A North East gallery is set to make a national impression following news that it has been picked to showcase world-class artwork as part of the National Gallery’s Masterpiece Tour.
The London gallery, in partnership with North East museums, has chosen – for a third time – a local venue to host one of its art treasures. Following on from the display of a Constable in Jarrow in 2023 and last year’s loan of a famous Turner oil to Laing Art Gallery in Newcastle, a painting by Impressionist master Claude Monet next will be sent north.
It was announced this Monday that the French master’s 1872 work The Petit Bras of the Seine at Argenteuil is to go on display at South Shields Museum & Art Gallery in early 2026. The South Tyneside gallery is one of just four venues picked to host the next Masterpiece Tour and this will prove a rare opportunity to view the work as the Monet has left the National only once before in the past 20 years.
Keith Merrin, director of North East Museums, said of the news: “We’re thrilled.” The idea of the tour is to take world-class art to audiences outside of the capital and here the Monet painting will also form the heart of work to engage with young people in South Tyneside who are affected by EBSA: ’emotion based school avoidance’ which is said to be a growing issue both locally and nationally.
It inspired a recent pilot project at the museum which used art as a medium for self-expression to help young people struggling to attend school for reasons such as anxiety. The art tour is set to expand upon this and help improve health and wellbeing in the community.

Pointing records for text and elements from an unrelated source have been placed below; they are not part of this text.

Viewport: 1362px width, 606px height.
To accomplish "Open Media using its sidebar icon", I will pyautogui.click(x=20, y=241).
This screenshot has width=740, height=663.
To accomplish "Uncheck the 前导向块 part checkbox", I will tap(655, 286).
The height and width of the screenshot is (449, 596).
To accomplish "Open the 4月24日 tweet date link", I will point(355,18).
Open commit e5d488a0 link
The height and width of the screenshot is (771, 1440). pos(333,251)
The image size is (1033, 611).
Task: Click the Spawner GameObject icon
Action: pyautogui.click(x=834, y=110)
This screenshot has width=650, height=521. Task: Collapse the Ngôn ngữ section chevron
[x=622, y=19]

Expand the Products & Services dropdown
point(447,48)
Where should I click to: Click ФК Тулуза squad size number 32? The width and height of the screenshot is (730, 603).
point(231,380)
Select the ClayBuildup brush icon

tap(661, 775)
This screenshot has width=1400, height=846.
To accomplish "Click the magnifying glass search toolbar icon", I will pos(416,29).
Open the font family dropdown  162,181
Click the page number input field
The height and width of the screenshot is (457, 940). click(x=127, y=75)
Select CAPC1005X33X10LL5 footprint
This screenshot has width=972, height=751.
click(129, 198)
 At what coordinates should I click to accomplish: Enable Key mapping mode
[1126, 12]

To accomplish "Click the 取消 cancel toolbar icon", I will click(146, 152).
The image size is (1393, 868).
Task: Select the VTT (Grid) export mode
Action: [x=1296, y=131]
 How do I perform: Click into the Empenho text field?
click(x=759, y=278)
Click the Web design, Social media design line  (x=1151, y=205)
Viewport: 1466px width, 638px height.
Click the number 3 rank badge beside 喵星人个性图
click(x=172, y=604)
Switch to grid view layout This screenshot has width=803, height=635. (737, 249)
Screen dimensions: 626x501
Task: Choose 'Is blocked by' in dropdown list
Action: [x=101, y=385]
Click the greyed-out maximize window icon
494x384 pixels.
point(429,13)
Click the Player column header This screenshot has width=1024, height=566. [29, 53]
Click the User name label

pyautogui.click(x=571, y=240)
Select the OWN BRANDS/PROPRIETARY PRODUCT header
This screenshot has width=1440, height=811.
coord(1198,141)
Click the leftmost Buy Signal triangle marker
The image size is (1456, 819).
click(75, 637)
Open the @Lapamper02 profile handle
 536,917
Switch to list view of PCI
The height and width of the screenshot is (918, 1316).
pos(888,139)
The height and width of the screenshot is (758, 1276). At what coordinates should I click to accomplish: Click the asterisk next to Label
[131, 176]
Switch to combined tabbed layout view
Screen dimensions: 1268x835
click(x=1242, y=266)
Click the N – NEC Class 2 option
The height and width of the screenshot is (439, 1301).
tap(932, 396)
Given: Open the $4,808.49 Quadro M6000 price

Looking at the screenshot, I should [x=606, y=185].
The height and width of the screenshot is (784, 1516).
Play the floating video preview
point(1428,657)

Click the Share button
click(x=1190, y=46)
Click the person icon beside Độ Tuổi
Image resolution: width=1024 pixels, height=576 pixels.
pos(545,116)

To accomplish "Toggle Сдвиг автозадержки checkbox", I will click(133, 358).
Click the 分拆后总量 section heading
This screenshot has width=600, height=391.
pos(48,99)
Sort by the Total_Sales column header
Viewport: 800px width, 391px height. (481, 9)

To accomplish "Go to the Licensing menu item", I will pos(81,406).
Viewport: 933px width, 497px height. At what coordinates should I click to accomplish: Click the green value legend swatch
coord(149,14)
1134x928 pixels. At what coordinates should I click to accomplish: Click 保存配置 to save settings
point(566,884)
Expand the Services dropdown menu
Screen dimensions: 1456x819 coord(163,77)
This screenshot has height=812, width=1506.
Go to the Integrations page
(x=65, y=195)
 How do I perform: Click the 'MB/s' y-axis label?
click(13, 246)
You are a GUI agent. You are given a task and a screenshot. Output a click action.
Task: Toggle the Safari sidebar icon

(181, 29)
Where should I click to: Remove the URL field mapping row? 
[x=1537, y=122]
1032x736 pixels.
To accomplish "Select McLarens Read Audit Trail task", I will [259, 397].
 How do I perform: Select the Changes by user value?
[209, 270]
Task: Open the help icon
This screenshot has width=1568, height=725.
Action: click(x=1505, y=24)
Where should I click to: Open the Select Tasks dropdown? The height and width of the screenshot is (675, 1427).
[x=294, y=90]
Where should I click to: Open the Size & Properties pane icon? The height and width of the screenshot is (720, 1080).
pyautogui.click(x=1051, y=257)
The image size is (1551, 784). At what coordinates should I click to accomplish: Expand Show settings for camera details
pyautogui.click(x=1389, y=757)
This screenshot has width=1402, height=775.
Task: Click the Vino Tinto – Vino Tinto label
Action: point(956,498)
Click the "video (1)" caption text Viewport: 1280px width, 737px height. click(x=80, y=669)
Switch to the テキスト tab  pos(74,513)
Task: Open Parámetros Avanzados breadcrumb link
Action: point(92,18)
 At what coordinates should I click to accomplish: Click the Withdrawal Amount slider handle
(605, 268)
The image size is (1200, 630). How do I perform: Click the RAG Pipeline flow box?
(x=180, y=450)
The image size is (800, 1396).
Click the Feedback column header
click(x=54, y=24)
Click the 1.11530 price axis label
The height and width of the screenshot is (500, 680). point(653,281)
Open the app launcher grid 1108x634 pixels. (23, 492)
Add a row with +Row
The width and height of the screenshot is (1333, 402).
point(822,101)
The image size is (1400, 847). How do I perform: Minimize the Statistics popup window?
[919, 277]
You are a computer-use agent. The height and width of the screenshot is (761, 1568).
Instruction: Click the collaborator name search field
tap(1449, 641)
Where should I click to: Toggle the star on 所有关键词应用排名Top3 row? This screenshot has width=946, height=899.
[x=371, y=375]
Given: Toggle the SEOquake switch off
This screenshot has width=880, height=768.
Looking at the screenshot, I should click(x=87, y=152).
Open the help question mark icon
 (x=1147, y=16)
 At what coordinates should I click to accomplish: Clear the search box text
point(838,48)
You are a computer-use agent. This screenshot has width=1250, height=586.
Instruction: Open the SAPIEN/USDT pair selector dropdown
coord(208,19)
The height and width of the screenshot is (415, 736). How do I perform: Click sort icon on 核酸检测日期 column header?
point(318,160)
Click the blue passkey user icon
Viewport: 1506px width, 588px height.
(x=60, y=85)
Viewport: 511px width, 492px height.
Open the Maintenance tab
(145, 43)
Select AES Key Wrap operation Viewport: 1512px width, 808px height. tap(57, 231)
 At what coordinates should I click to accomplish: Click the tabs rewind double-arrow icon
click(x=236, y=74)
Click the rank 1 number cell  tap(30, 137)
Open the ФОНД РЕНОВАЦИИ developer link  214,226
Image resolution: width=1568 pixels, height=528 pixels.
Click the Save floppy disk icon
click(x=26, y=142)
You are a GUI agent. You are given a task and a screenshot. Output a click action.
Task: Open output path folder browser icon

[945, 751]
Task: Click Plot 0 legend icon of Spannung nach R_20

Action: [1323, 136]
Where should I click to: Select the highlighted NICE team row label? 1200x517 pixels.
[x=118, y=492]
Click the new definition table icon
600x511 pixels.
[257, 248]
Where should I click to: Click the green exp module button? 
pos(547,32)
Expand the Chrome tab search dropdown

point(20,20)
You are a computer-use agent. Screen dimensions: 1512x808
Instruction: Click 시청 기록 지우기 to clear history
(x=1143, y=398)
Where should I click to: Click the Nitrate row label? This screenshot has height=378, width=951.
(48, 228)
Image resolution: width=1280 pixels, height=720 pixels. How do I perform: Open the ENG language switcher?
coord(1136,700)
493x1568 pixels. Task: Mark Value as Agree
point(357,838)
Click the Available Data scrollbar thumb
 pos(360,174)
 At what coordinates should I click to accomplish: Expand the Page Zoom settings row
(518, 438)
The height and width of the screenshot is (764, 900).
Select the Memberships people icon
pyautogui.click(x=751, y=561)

The Monet will hang alongside work created by these young people, along with their teachers and various organisations, as well as art from the museum’s own collection and their general themes will revolve around the calm, retreat and resilience to be found in art and nature.
Keith said: “Hosting this artwork will not only act as inspiration for important engagement work with young people but it will offer a brilliant opportunity for people in our region to experience world-class art right here in South Tyneside.” Dr Gabriele Finaldi, director of The National Gallery, said: “Partnering on touring exhibitions does so much more than bring beloved paintings from the collection to other places in the UK.”
He said the gallery’s collection “belongs to all of us” and it has a duty to look after the paintings and “bring them to where people are, not just expect them to come to us”. Sharing the art supports the whole country’s cultural ecosystem, he added, and also allows the gallery to learn from the creativity of its partner organisations and their communities.
Since its inception in 2014, the National Gallery Masterpiece Tour, which involves three-year partnerships, has reached 400,953 people across the UK. The exact dates that Monet’s The Petit Bras of the Seine at Argenteuil will go on display in South Shields have yet to be announced.
The artist was living in Argenteuil, close to Paris, when he painted it – the ‘petit bras’ of its title referencing the ‘small branch’ of the river in the scene – and he was said to have been attracted by the boating life of its quieter area before, in later years, focusing his art more upon its touristy spots.